New DNA-based chip can be programmed to solve complex math problems
The term DNA immediately calls to mind the double-stranded helix that contains all our genetic information. But the individual units of its two strands are pairs of molecules bonded with each other in a selective, complementary fashion. Turns out, one can take advantage of this pairing property to perform complex mathematical calculations, and this forms the basis of DNA computing.
Since DNA has only two strands, performing even a simple calculation requires multiple chemical reactions using different sets of DNA. In most existing research, the DNA for each reaction are added manually, one by one, into a single reaction tube, which makes the process very cumbersome. Microfluidic chips, which consist of narrow channels etched onto a material like plastic, offer a way to automate the process. But despite their promise, the use of microfluidic chips for DNA computing remains underexplored.
In a recent article—published in ACS Nano on 7 July 2021, a team of scientists from Incheon National University (INU), Korea, present a programmable DNA-based microfluidic chip that can be controlled by a personal computer to perform DNA calculations. "Our hope is that DNA-based CPUs will replace electronic CPUs in the future because they consume less power, which will help with global warming. DNA-based CPUs also provide a platform for complex calculations like deep learning solutions and mathematical modeling," says Dr. Youngjun Song from INU, who led the study.
Dr. Song and team used 3D printing to fabricate their microfluidic chip, which can execute Boolean logic, one of the fundamental logics of computer programming. Boolean logic is a type of true-or-false logic that compares inputs and returns a value of 'true' or 'false' depending on the type of operation, or 'logic gate," used. The logic gate in this experiment consisted of a single-stranded DNA template. Different single-stranded DNA were then used as inputs. If part of an input DNA had a complementary Watson-Crick sequence to the template DNA, it paired to form double-stranded DNA. The output was considered true or false based on the size of the final DNA.
What makes the designed chip extraordinary is a motor-operated valve system that can be operated using a PC or smartphone.
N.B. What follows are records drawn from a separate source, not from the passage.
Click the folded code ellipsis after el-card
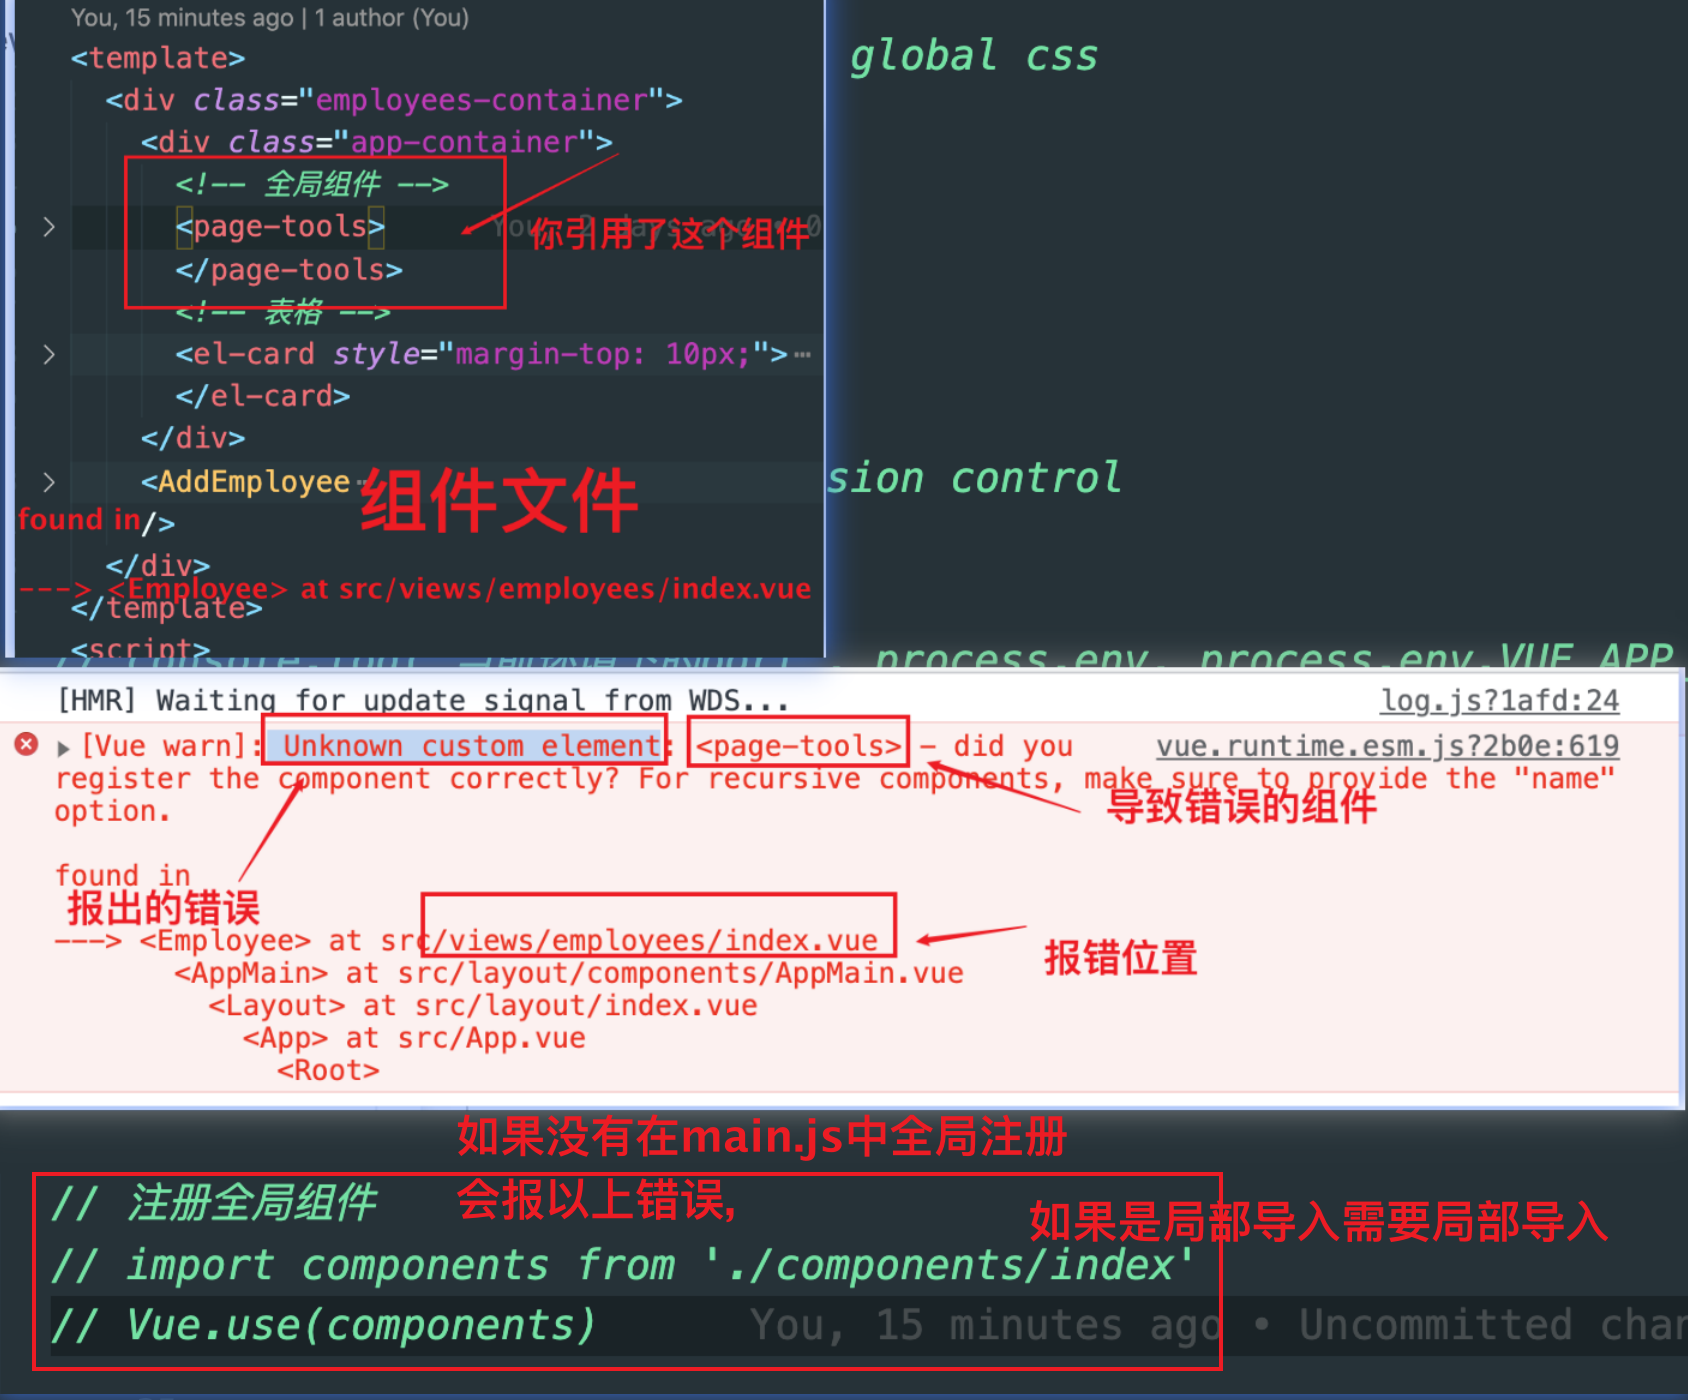 802,355

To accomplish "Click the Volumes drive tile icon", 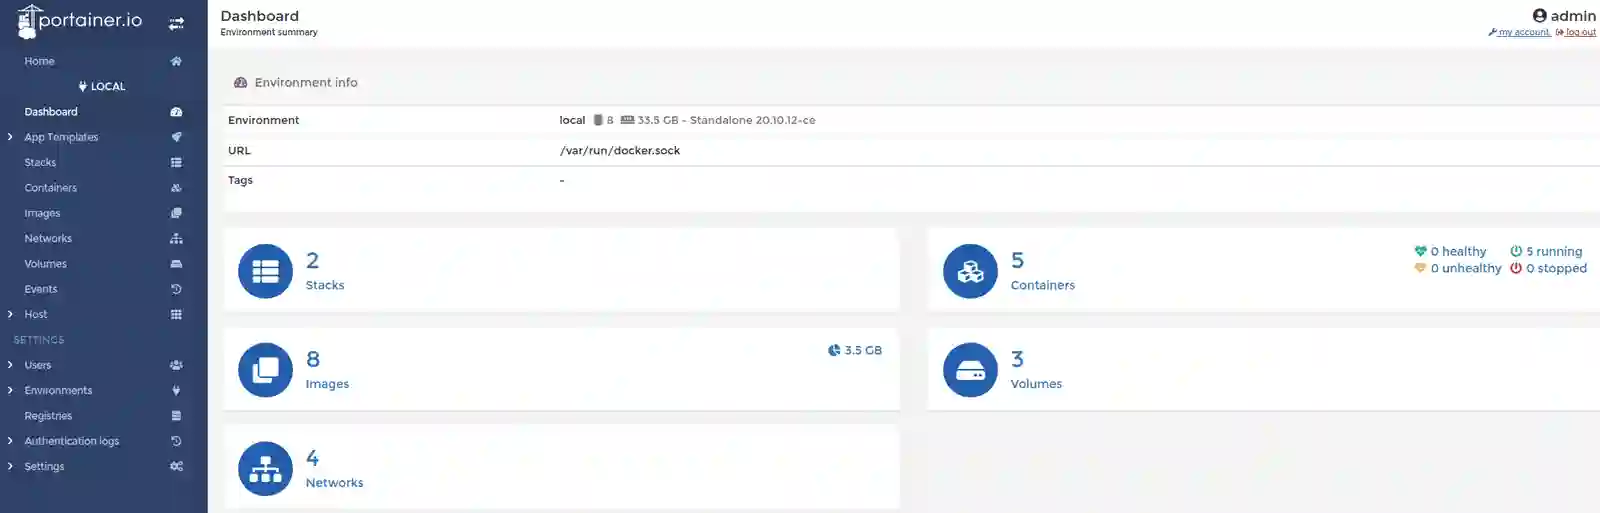I will pos(970,370).
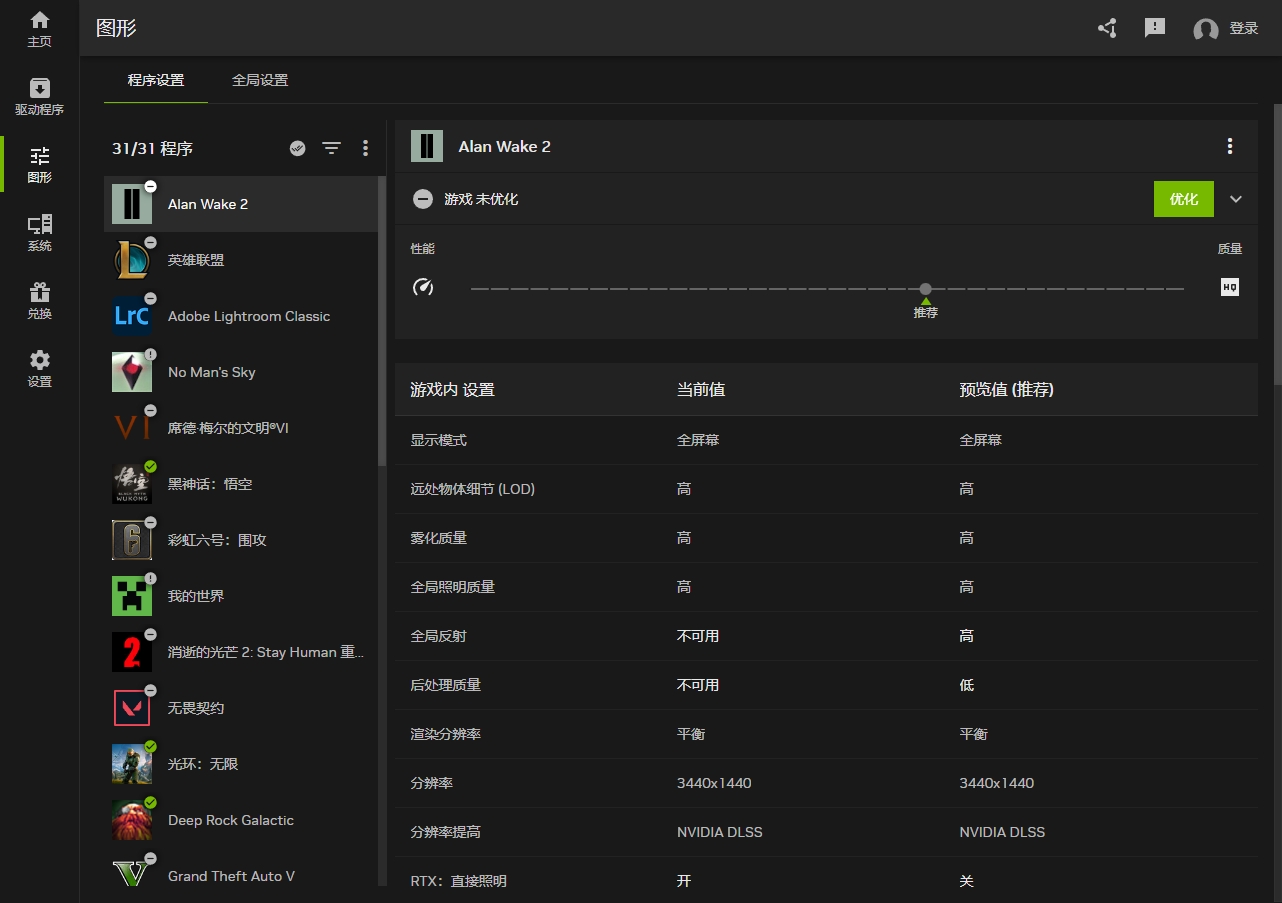1282x903 pixels.
Task: Select the 程序设置 tab
Action: [x=156, y=80]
The chip and software set-up together form a microfluidic processing unit (MPU). Thanks to the valve system, the MPU could perform a series of reactions to execute a combination of logic operations in a rapid and convenient manner.
This unique valve system of the programmable DNA-based MPU paves the way for more complex cascades of reactions that can code for extended functions. "Future research will focus on a total DNA computing solution with DNA algorithms and DNA storage systems," says Dr. Song.